Dissemination & Implementation Science
Developing Scalable Knowledge Resources for Effective Implementation of Evidence-Based Tools
Eliza Swindell, B.A.
Project Manager
University of California Los Angeles
Los Angeles, California, United States
When assessing and treating youth with anxiety and depression, mental health providers have access to more evidence-based approaches than ever before. For example, Higa-McMillan et al. (2016) identified thirty well supported evidence-based treatments for youth with anxiety, and Weersing et al. (2017) found nine for youth with depression, with most treatments focusing on core principles of Cognitive Behavioral Therapy. There is an even greater number of choices for evidence-based assessments of these disorders in youth (Spence, 2017).
As more and better assessment and treatment approaches emerge, there has not been an equivalent growth in resources to support clinicians’ effective implementation of these tools. Treatment manuals and assessment instruments are highly complex resources, and their appropriate use often requires extensive training and ongoing user support or consultation.
Our current strategies to support the scaling of these evidence-based practices (e.g., user guides, websites, human staff and volunteers, and subject matter experts) are generally insufficient to meet growing demands due to fragmentation, high monetary and temporal costs, and a relative scarcity of domain experts. In response to this problem, our research team is working on scalable knowledge resources that are machine-driven but also highly accurate in providing answers to user questions in implementation scenarios. Current AI approaches using large language models are currently insufficient for these purposes, as user questions are often too detailed to be answered without a curated data source. We therefore see the potential of data-driven approaches such as those involved in Computable Biomedical Knowledge (CBK) resources (McCusker et al., 2022) to support implementation of evidence-based assessment and treatment.
In this study, we report on early-phase design of a CBK resources for assessing anxiety and depression in youth. Utilizing data collected from the NIMH-funded project supporting worldwide implementation of the Revised Child Anxiety and Depression Scale (RCADS), we began with an analysis of user inquiries, seeking to classify their answerability by human or machine supports.
Our sample consisted of over 1,000 emails from users of the RCADS received over 2.5 years. Human coders will classify the resource required to respond to the inquiry: 1 (information on the RCADS website), 2 (RCADS staff member), 3 (expert consultation) and use case(s) mentioned in the inquiry: clinical use, research use, translation, derivative creation, scoring, and norms. This coding will support empirical examination of questions such as: Which are the most commonly required resources and mentioned use cases? Do inquiries with more use cases tend to require more resources to answer?

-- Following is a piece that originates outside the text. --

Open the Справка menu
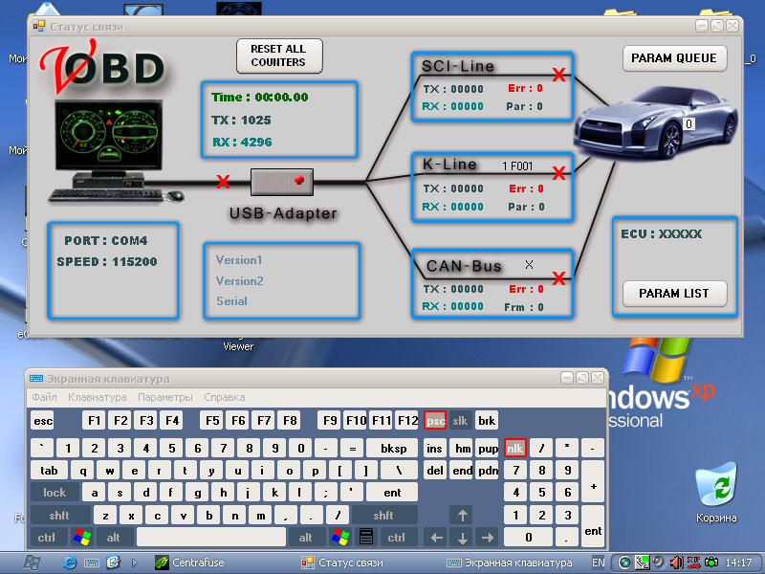 tap(225, 397)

Additionally, there is an emerging need for guidance on how to administer and score the RCADS to gender-diverse youth. To elucidate the presence of this need, we will conduct exploratory analyses to determine how many inquiries mention this issue.
Here, we demonstrate a first step toward building scalable knowledge resources to support implementation of evidence-based tools: characterizing the use cases and questions for which users are telling us resources need to be built.